Ein Schwätzchen mit dem Hass-Griechen

Die Tageszeitungen waren wieder einmal bestens informiert: Tatsächlich reiste für das Europacupspiel Rapid gegen Saloniki auch der berühmte Hass-Grieche nach Wien. HYDRA traf den sportlichen Hellenen im überraschend feinen Zwirn in einem Ringstraßen-Café zu einem wirklich frühen Frühstück. Bei Schinkensemmerl, weichem Ei und Melange erzählte er uns, wie er den gestrigen Tag erlebte.

HYDRA: Grüß Gott, Herr Hass-Grieche! Können sie uns erzählen, wie der gestrige Tag für sie war?
Hass-Grieche: Es war fantastisch! Das Wetter war ja optimal für einen Städteausflug. Am Vormittag sind wir nach Schönbrunn raus gefahren – ich interessiere mich ja sehr für den Architekturstil des Barock. Dann waren wir Mittag essen, ganz klassisch. Ich hab mir einen Tafelspitz bestellt, meine Gattin hat ein Fiakergulasch gegessen und die zwei Kleinen haben ein Schnitzerl bekommen. Am Nachmittag sind wir durch die Innenstadt geschlendert – herrlich! Am Abend waren wir dann im Burgtheater.

HYDRA: Sie haben sich also gar nicht das Fußballspiel angeschaut?
Hass-Grieche:Nein. Fußball interessiert mich überhaupt nicht, das haben die ganzen Zeitungen ja eh geschrieben.
HYDRA: Und warum treffen wir uns hier in aller Herrgottsfrüh? Wollten sie nicht einmal ausschlafen?
Hass-Grieche:
Das ist leider nicht drin. Schon zu Mittag muss ich wieder meinem Job als Versicherungskaufmann nachgehen, denn freibekommen habe ich leider nur den Donnerstag. Aber ich maule nicht. Irgendwer muss sich immerhin auch um die griechische Wirtschaft kümmern.

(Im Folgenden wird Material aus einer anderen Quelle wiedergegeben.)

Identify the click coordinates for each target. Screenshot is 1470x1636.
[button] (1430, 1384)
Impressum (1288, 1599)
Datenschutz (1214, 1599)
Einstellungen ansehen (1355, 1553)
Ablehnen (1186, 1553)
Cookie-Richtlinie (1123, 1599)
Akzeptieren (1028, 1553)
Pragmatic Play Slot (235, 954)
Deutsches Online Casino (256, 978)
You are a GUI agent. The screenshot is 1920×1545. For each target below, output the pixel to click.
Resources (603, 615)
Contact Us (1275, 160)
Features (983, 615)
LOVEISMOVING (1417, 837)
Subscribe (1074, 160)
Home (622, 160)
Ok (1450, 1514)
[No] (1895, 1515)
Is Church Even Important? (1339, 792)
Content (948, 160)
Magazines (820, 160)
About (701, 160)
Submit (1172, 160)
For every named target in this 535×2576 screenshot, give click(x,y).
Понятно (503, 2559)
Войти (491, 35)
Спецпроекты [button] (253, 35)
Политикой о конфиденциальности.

HYDRA: Wie gefällt Ihnen Wien ingesamt? Werden sie wieder kommen?
Hass-Grieche: Ich liebe Wien! Mir gefällt diese mondäne Athmosphäre. Und ganz besonders mag ich die Wiener. Unglaublich wie freundlich man hier behandelt wird. Die Wiener sind ja bekannt für ihre Gastfreundschaft gegenüber Ausländern vom Balkan. Ich komme sicher wieder.

HYDRA: Herr Hass-Grieche, wir bedanken uns bei ihnen für das Gespräch und wünschen noch eine schnelle und angenehme Heimreise!